Tools sets that may be used could be,

  • Heapster can be used to monitor Kubernetes clusters and collect metrics from it.

  • InfluxdB can be used to store these collected metrics in time-series database

  • Grafana or Prometheus to aggregate the collected information

#9. Homomorphic encryptions for offline validation An offline authentication mode is a powerful way to prove identity with very less traceability by a central system. We would like to avoid any card-based technology in performing such authentication as carrying and keeping its pin safe is specific to the culture of the country. The better model would be to print an ID card themselves (like QR code) who can then take it anywhere for validation without losing the privacy. One example use case is defined below.

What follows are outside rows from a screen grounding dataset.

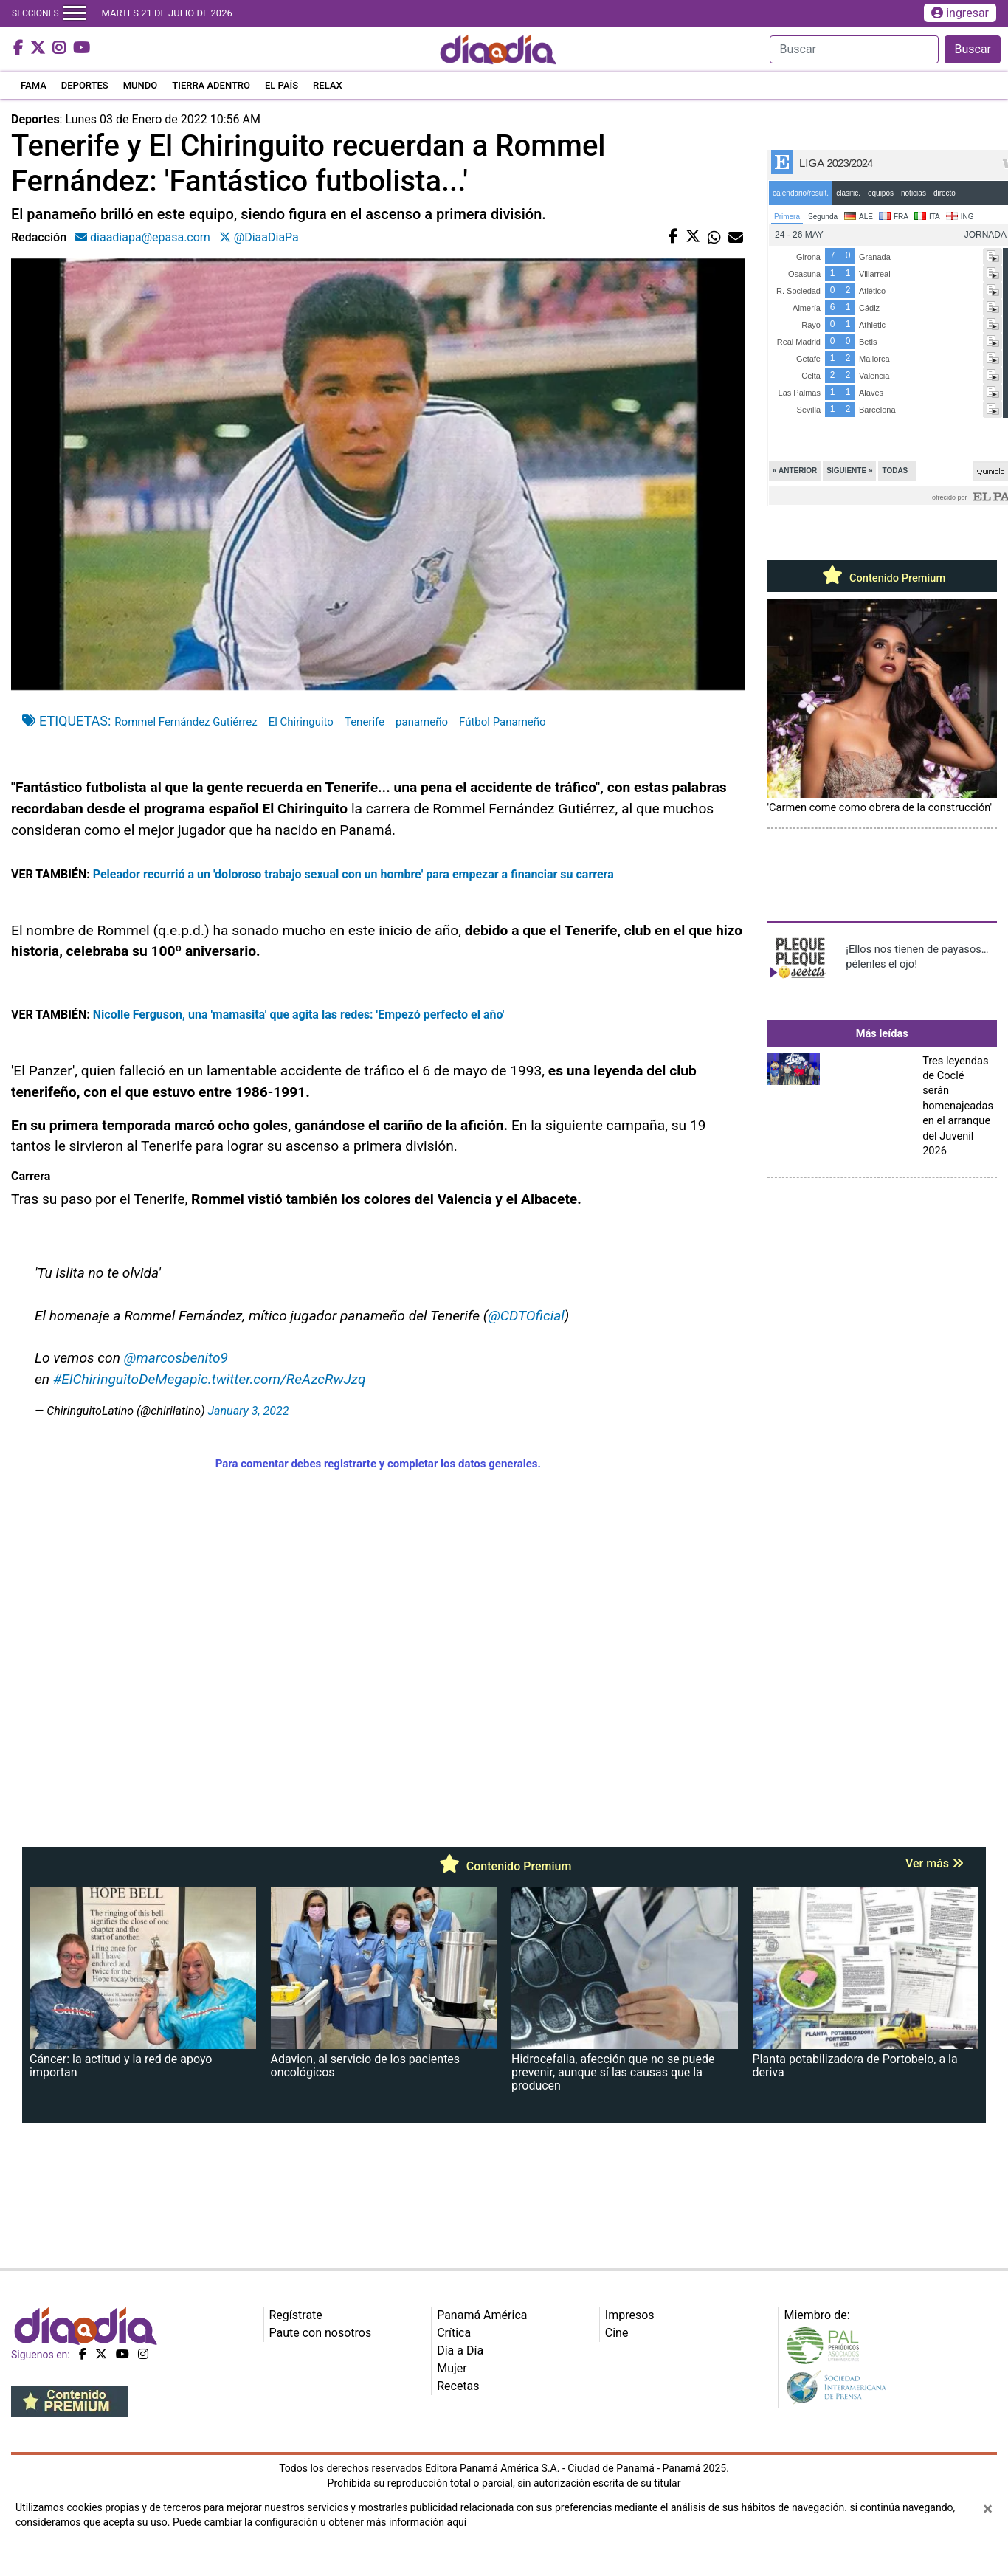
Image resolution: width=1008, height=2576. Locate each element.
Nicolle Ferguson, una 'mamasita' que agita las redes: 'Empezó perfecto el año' (299, 1015)
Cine (617, 2333)
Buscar (972, 49)
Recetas (458, 2386)
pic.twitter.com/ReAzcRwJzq (278, 1379)
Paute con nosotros (320, 2333)
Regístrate (295, 2315)
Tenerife (364, 722)
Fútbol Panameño (502, 722)
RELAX (327, 85)
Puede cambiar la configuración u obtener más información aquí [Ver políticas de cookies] (319, 2522)
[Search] (854, 49)
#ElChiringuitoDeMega (121, 1379)
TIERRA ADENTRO (211, 85)
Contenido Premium (881, 578)
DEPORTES (84, 85)
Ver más (934, 1863)
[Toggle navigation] (74, 13)
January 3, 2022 (248, 1411)
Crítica (454, 2333)
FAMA (33, 85)
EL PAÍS (281, 85)
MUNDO (140, 85)
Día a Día (460, 2350)
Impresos (630, 2315)
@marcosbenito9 (176, 1357)
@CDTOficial (526, 1315)
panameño (422, 722)
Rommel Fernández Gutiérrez (185, 722)
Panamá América (482, 2315)
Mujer (452, 2368)
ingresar (960, 13)
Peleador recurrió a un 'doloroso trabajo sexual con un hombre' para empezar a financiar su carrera (353, 874)
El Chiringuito (301, 722)
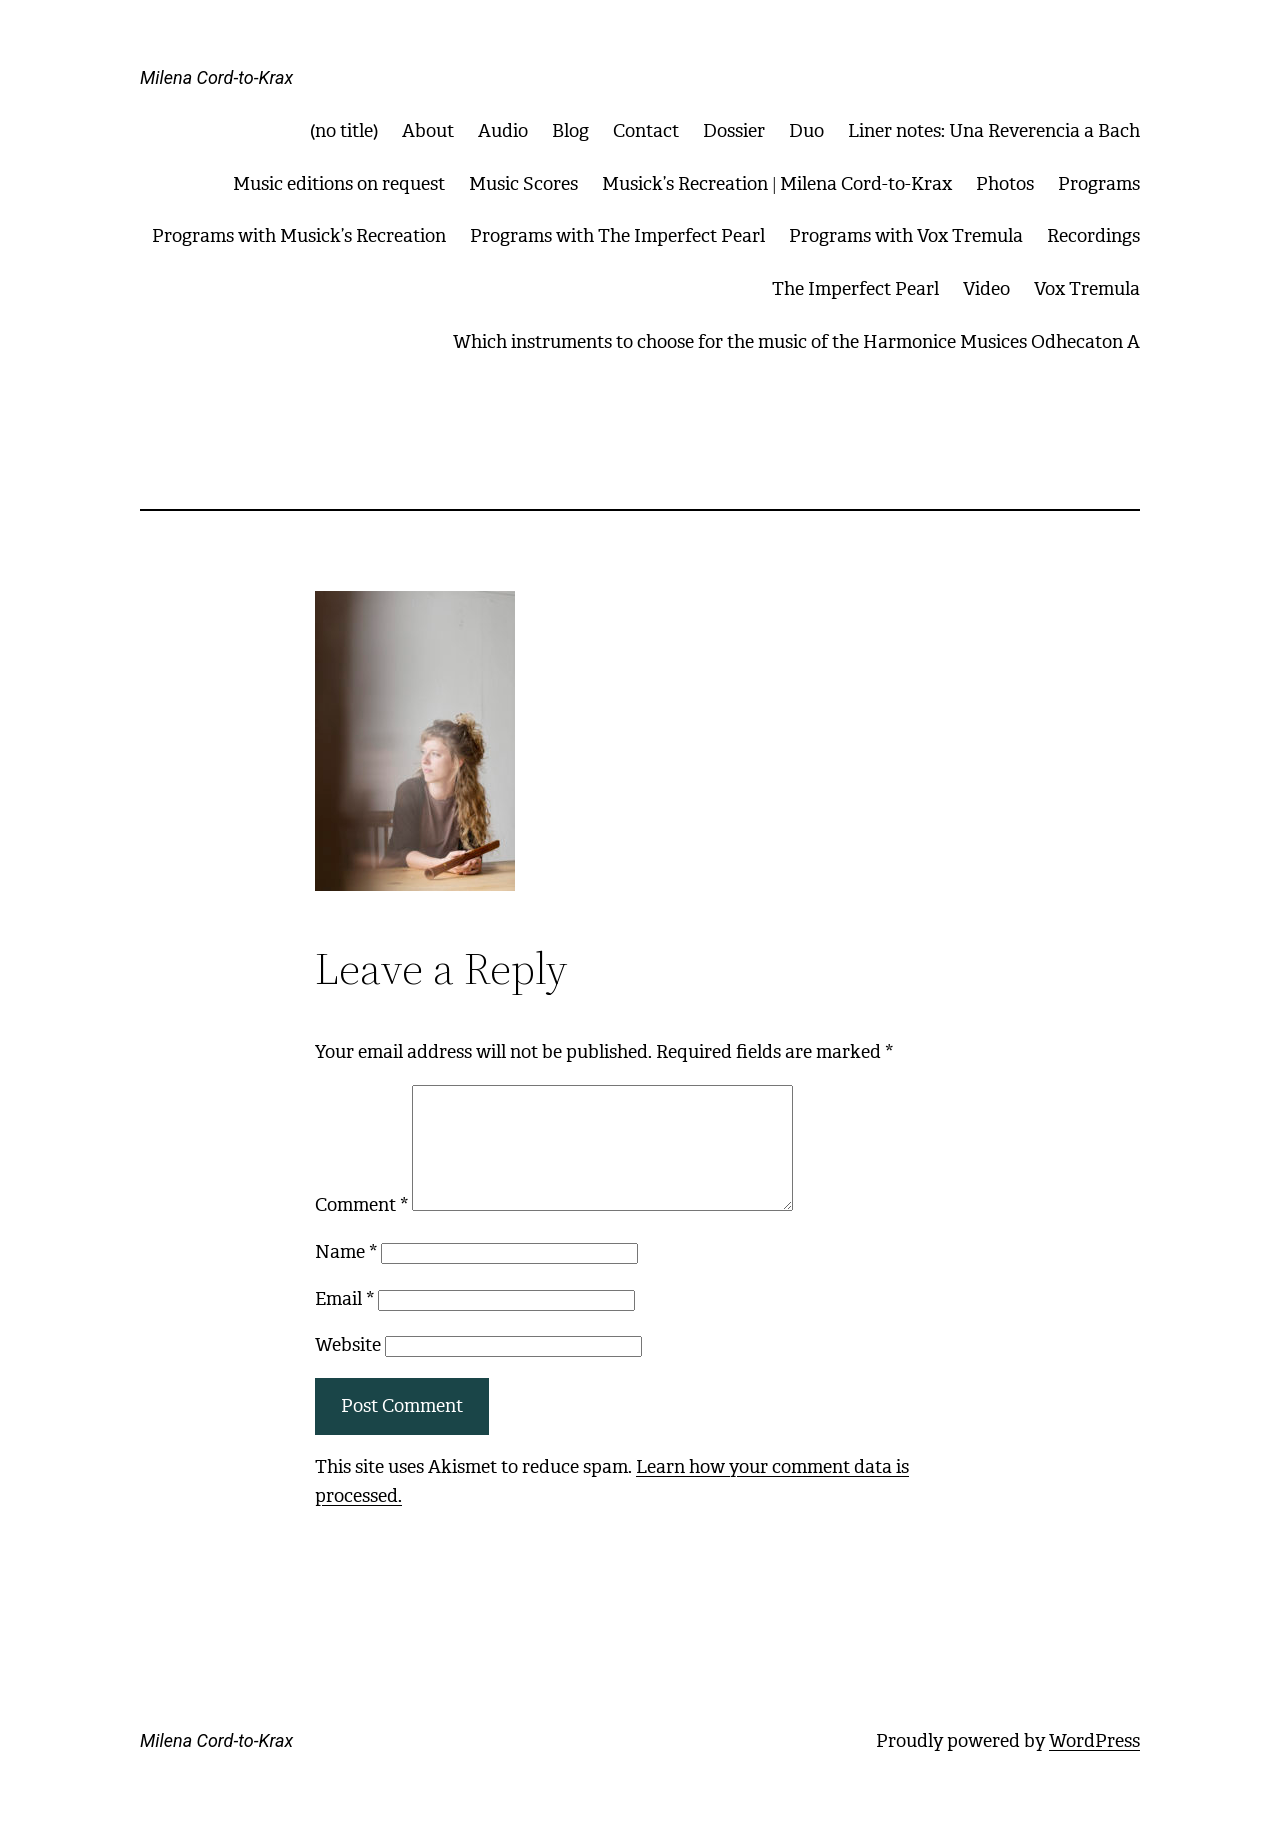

  • Login to the MOSIP from a internet connected computer.

  • Perform a biometric/biographic authentication and receive the ekyc data.

  • Print the data (VID + demographic + photo) encrypted with homomorphic in QR form.

  • The data is digitally signed.

  • Take it to a bank to open an account

  • The person who carries the QR code print provides VID (one VID per QR) and demographic data.

  • Bank validates if the homomorphic data contains the given information and the photo matches the person standing in front.

  • If all is OK then the bank stores the entire QR Code and opens the account.

#10. Transparency of data integrity in custodian’s environment The initial adopters of MOSIP are developing nations with huge aspirations to go digital. While MOSIP plays a vital role in establishing a foundational digital id its essential that MOSIP brings transparency to the demographic and biometric data stored.

  • We want to ensure that every individual’s record is updated only after his consent.

  • A means of cryptography through which we could ensure that internal hackers cannot alter records and hide the evidence.

  • A mechanism for MOSIP to auto-publish a hash (or something similar) which could be used to validate that the data has not tampered.

#11. False Finger/Iris/Face detection While biometric has proven to be unique it also suffers from attacks related to false fingers/non-live photos. It’s important to build a mechanism over which we can detect such fraudulent activities. While the device on the field would bring in liveness validation it would not be enough just to depend on that alone.

All our images are JPEG lossless, so it would be good to have a mechanism to identify false biometrics on the server.

#12. Advanced demographic storage One of the important services in MOSIP is to provide authentication - An online verification. MOSIP plans to federate this service across multiple players. We expect the residents to choose a service provider to whom MOSIP can share data.

MOSIP would like to share this data in an encrypted model where the authentication provider has no access to the original data but still be non-reputable, and is able to provide an online verification service.

Is it possible to use Homomorphic encryption in this case?